Letter of Findings: 01-20160589N
Indiana Individual Income Tax
For The Tax Year 2011


NOTICE: IC § 6-8.1-3-3.5 and IC § 4-22-7-7 require the publication of this document in the Indiana Register. This document provides the general public with information about the Department's official position concerning a specific set of facts and issues. This document is effective on its date of publication and remains in effect until the date it is superseded or deleted by the publication of another document in the Indiana Register. The "Holding" section of this document is provided for the convenience of the reader and is not part of the analysis contained in this Letter of Findings.

HOLDING

For purposes of the Indiana individual income tax, Individual was not required to file a 2011 Indiana individual income tax return because Individual was a New York resident in 2011.

ISSUE

I. Indiana Individual Income Tax - Residency: Domicile.

Authority: IC § 6-3-1-3.5; IC § 6-3-1-12; IC § 6-3-1-13; IC § 6-3-2-1; IC § 6-3-2-2; IC § 6-8.1-5-1; Lafayette Square Amoco, Inc. v. Indiana Dep't of State Revenue, 867 N.E.2d 289 (Ind. Tax Ct. 2007); Indiana Dep't of State Revenue v. Rent-A-Center East, Inc., 963 N.E.2d 463 (Ind. 2012); Scopelite v. Indiana Dep't of Local Gov't Fin., 939 N.E.2d 1138 (Ind. Tax Ct. 2010); Wendt LLP v. Indiana Dep't of State Revenue, 977 N.E.2d 480 (Ind. Tax Ct. 2012); Croop v. Walton, 157 N.E. 275 (Ind. 1927); State Election Bd. v. Bayh, 521 N.E.2d 1313 (Ind. 1988); 45 IAC 3.1-1-21; 45 IAC 3.1-1-22.

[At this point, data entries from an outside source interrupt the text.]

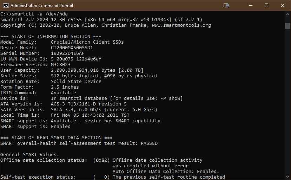291x180 pixels.
Task: Click the PASSED self-assessment result
Action: click(149, 143)
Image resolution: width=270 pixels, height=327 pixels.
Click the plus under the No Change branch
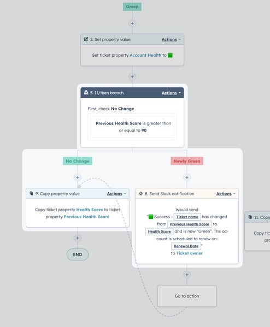coord(78,177)
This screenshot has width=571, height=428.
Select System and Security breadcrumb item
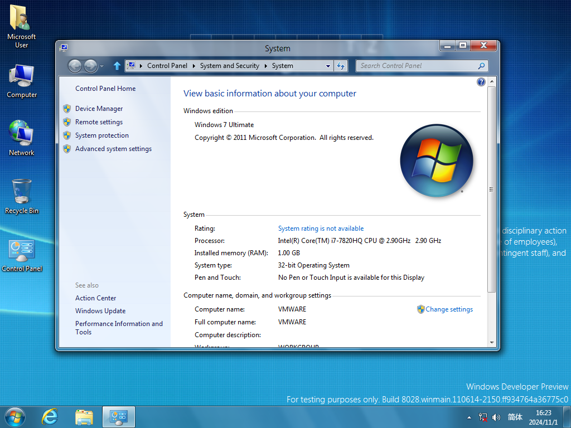point(229,66)
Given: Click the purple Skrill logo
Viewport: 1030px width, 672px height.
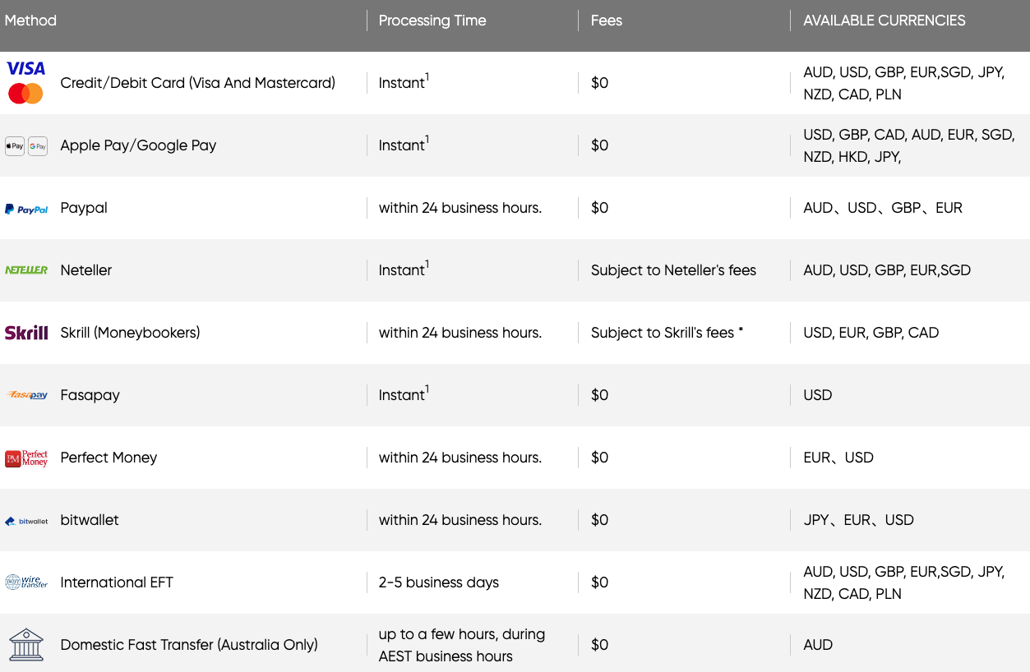Looking at the screenshot, I should (26, 333).
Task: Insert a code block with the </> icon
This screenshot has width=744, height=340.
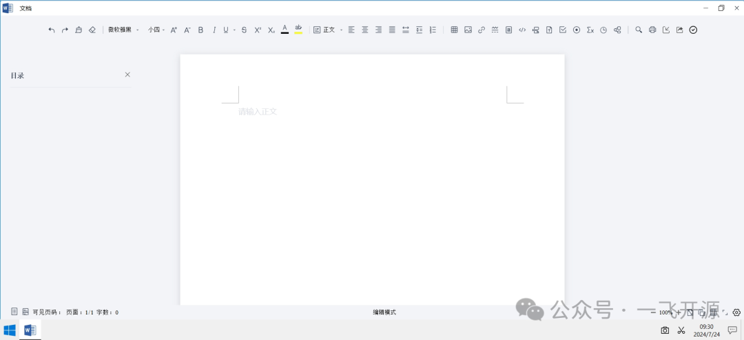Action: 522,30
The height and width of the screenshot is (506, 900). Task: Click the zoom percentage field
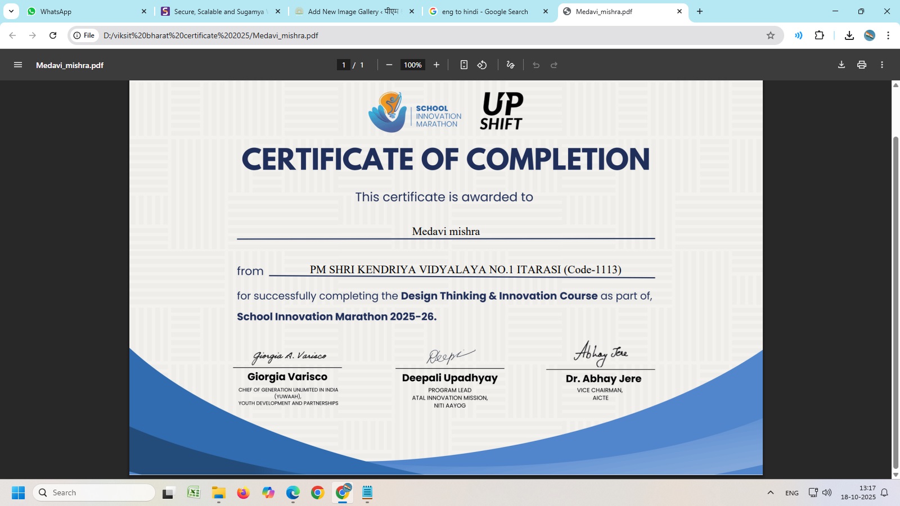click(412, 65)
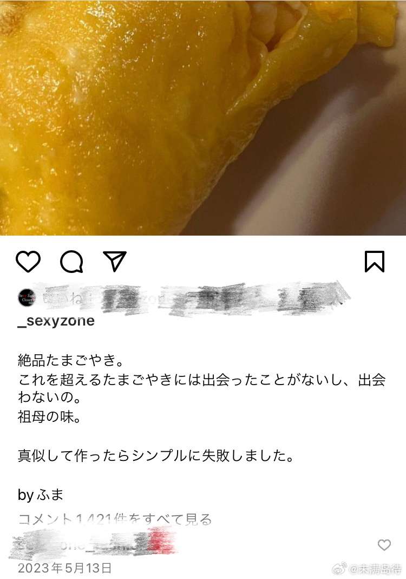Click the Weibo logo in the watermark

point(340,568)
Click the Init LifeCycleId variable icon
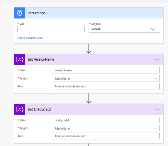The image size is (168, 146). pyautogui.click(x=20, y=109)
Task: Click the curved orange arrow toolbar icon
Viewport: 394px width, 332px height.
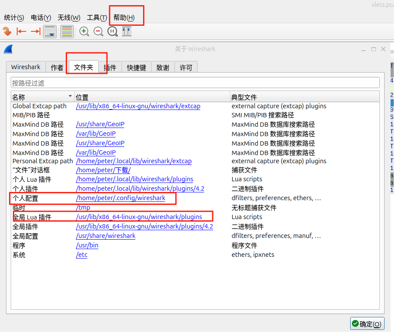Action: tap(7, 31)
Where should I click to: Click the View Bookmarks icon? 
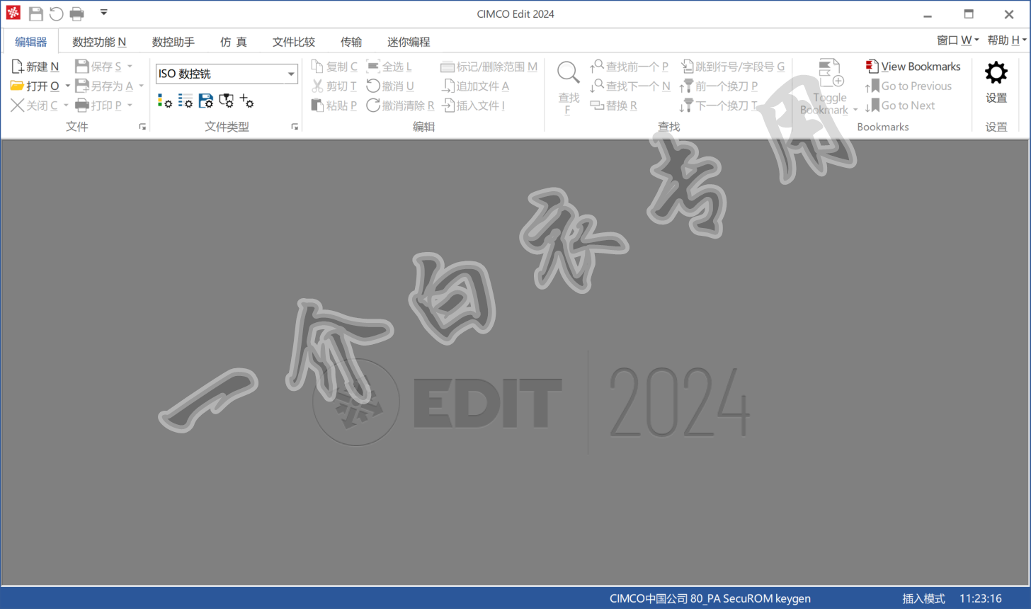point(872,67)
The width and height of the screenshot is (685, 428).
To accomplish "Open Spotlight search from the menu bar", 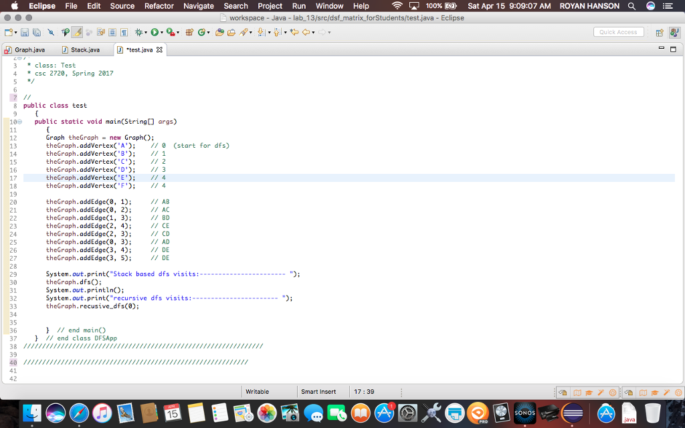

Taxpayer protests the Department's proposed assessment for the 2011 tax year.

STATEMENT OF FACTS

The Indiana Department of Revenue ("Department") determined that Taxpayer was an Indiana resident for the tax year 2011, that Taxpayer failed to correctly file the 2011 Indiana income tax return and that additional Indiana income tax was due.

Taxpayer disagreed with the assessments and submitted a protest to that effect. An administrative hearing was conducted during which Taxpayers explained the basis for the protest. This Letter of Findings results. Additional facts will be provided as necessary.

I. Indiana Individual Income Tax - Residency: Domicile.

DISCUSSION

The Department assessed Taxpayer additional income tax for the 2011 tax year on the ground that Taxpayer was an Indiana resident, failed to correctly file the 2011 Indiana income tax return, and that additional Indiana income tax was due.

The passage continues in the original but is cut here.